La défaite marque la fin de la noblesse tchèque. Ferdinand de Habsbourg, couronné empereur, confisque les biens de la noblesse protestante au profit de l'Eglise catholique. De nombreux domaines sont offerts aux commandants allemands, italiens et espagnols des armées victorieuses. La religion catholique est proclamée le seul et unique culte officiel et autorisé. Ceux qui refusent de se convertir sont expulsés du pays.L'exécution des seigneurs tchèques est rappelée par 27 croix blanches, encadrées dans la mosaïque du pavé devant l'hôtel de ville de la Vieille-Ville. On ne peut que regretter que cet endroit de piété soit aussi discret, et que ces croix soient foulées aux pieds, car les passants ignorent ce fait historique.
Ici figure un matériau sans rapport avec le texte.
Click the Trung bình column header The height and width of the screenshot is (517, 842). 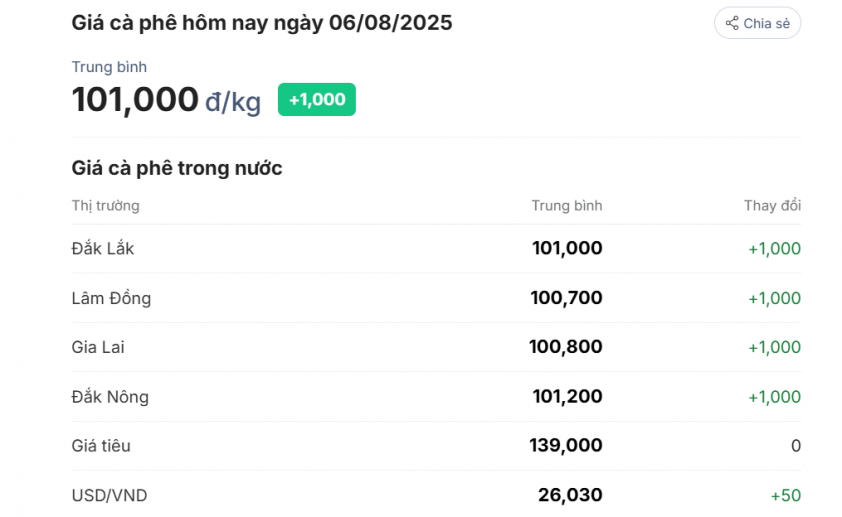click(x=567, y=206)
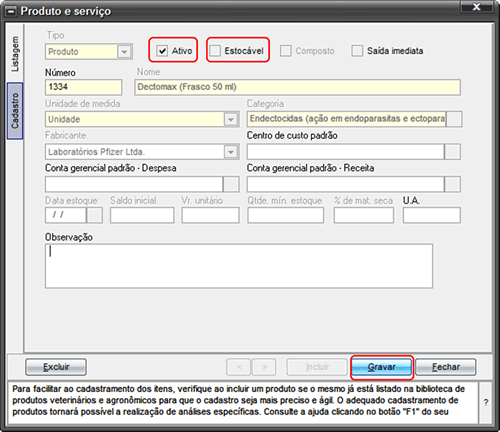Open the Categoria lookup button
The height and width of the screenshot is (432, 500).
(454, 119)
Aucun monument, sauf les croix, ne le rappelle, en effet. A deux pas de ce lieu de triste mémoire, le pouvoir habsbourgeois a fait ériger, en 1650, la colonne mariale, comme symbole du catholicisme triomphant. Point étonnant que la colonne ait été déboulonnée, au lendemain de la proclamation de la République tchécoslovaque, en 1918.
Car la Montagne Blanche incarne un drame national, un point fatal, un Golgotha. A partir de ce moment, les Tchèques allaient perdre, pour les 300 ans à venir, leur indépendance. Sur le plan politique, le triomphe des Habsbourg est scellé par l'introduction du dit Ordre provincial rénové, en 1627, qui marque la fin de l'indépendance tchèque et ouvre largement la porte à la Contre-Réforme et à la germanisation des pays tchèques. En plus de cela, la bataille de la Montagne Blanche aura marqué un tournant à l'échelle de toute l'Europe centrale, étant la première bataille de la guerre de Trente Ans, lors de laquelle, le Saint Empire romain germanique est tombé en ruines et une série de nouveaux Etats se sont formés sur la carte de l'Europe.